Forty-five volunteers take the first shot of experimental COVID-19 vaccine in Seattle

indica News Bureau-

With COVID-19 spreading to more than 150,00 patients across the world, scientists and doctors are working day in and day out to find a vaccine and a cure for the deadly virus. In a breakthrough, Moderna, Inc.,a clinical-stage biotechnology company pioneering messenger RNA (mRNA) therapeutics and vaccines to create a new generation of transformative medicines for patients, announced that the first participant has been dosed in the Phase 1 study of the Company’s mRNA vaccine (mRNA-1273) against the novel coronavirus (SARS-CoV-2) on Monday. The vaccine was administered to the volunteers at Kaiser Permanente Washington Research Institute in Seattle on Monday.

As part of the first phase of the study, 45 patients will be administered with a two-dose vaccination schedule, given 28 days apart. Participants will be followed through 12 months after the second vaccination. The study focuses on evaluating the safety and reactogenicity of a two-dose vaccination schedule and to evaluate the immunogenicity to the SARS-CoV-2 S protein..

“This study is the first step in the clinical development of an mRNA vaccine against SARS-CoV-2, and we expect it to provide important information about safety and immunogenicity. We are actively preparing for a potential Phase 2 study under our own IND,” said Tal Zaks, M.D., Ph.D., Chief Medical Officer at Moderna. “We are grateful to NIH for their ongoing collaboration and to CEPI for funding the initial manufacturing of mRNA-1273 and are proud to be included with the many companies, worldwide health agencies and NGOs working on a possible response to the novel coronavirus outbreak.”

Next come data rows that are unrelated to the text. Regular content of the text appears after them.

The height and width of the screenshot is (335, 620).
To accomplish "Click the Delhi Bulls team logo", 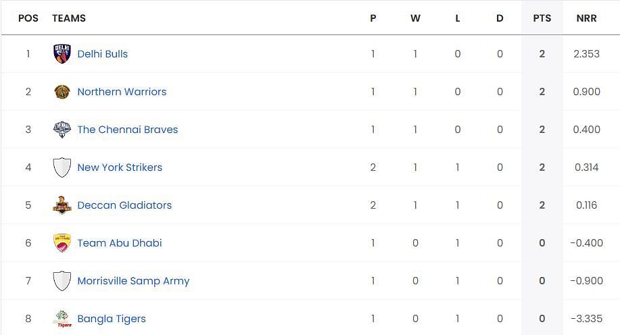I will [x=62, y=54].

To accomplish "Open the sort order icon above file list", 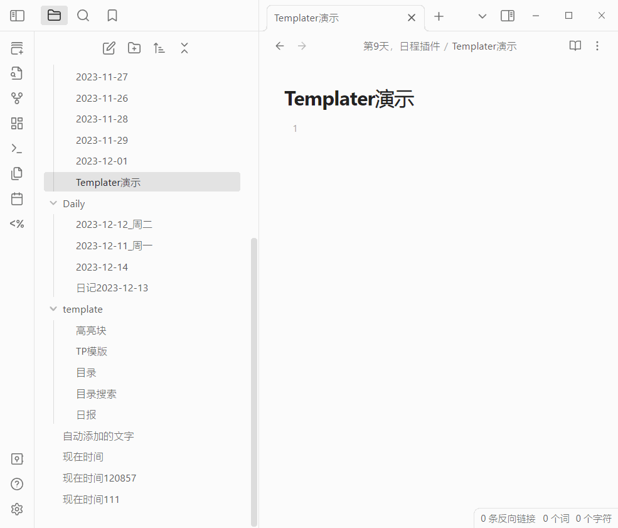I will [x=159, y=48].
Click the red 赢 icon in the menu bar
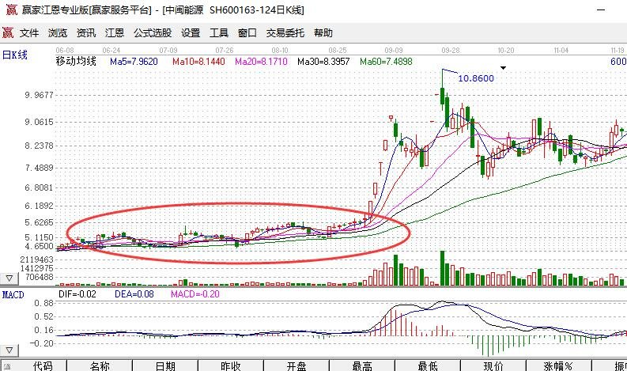Screen dimensions: 627x371 coord(8,33)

On January 11, 2020, the Chinese authorities shared the genetic sequence of the novel coronavirus. On January 13, 2020 the VRC and Moderna’s infectious disease research team finalized the sequence for the SARS-CoV-2 vaccine and Moderna mobilized toward clinical manufacture. The first clinical batch was completed on February 7, 2020 and underwent analytical testing; it was shipped on February 24, 2020 from Moderna and delivered to NIH from the Company’s manufacturing facility in 42 days from sequence selection.

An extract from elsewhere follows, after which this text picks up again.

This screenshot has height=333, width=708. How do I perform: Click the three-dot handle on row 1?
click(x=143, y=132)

“We’re team coronavirus now,” study leader Dr. Lisa Jackson said on the eve of the experiment. “Everyone wants to do what they can in this emergency.”

“We all feel so helpless. This is an amazing opportunity for me to do something,” a volunteer Jennifer Haller, 43, of Seattle, said as she awaited the shot. She’s the mother of two teenagers and “they think it’s cool” that she’s taking part in the study. After the injection, she left the exam room with a big smile, “I’m feeling great”, she said to Associated Press.

Monday’s milestone marked just the beginning of a series of studies in people needed to prove whether the shots are safe and could work. Even if the research goes well, a vaccine wouldn’t be available for widespread use for 12 to 18 months, said Dr. Anthony Fauci of the U.S. National Institutes of Health.

Still, finding a vaccine “is an urgent public health priority,” Fauci said in a statement Monday. The new study, “launched in record speed, is an important first step toward achieving that goal.”

The Company is actively preparing for a potential Phase 2 study under its own IND to build on data from the ongoing Phase 1 study being conducted by the NIH for which it will work closely with FDA and other government and non-government organizations. The second phase of the study may begin a few months’ time.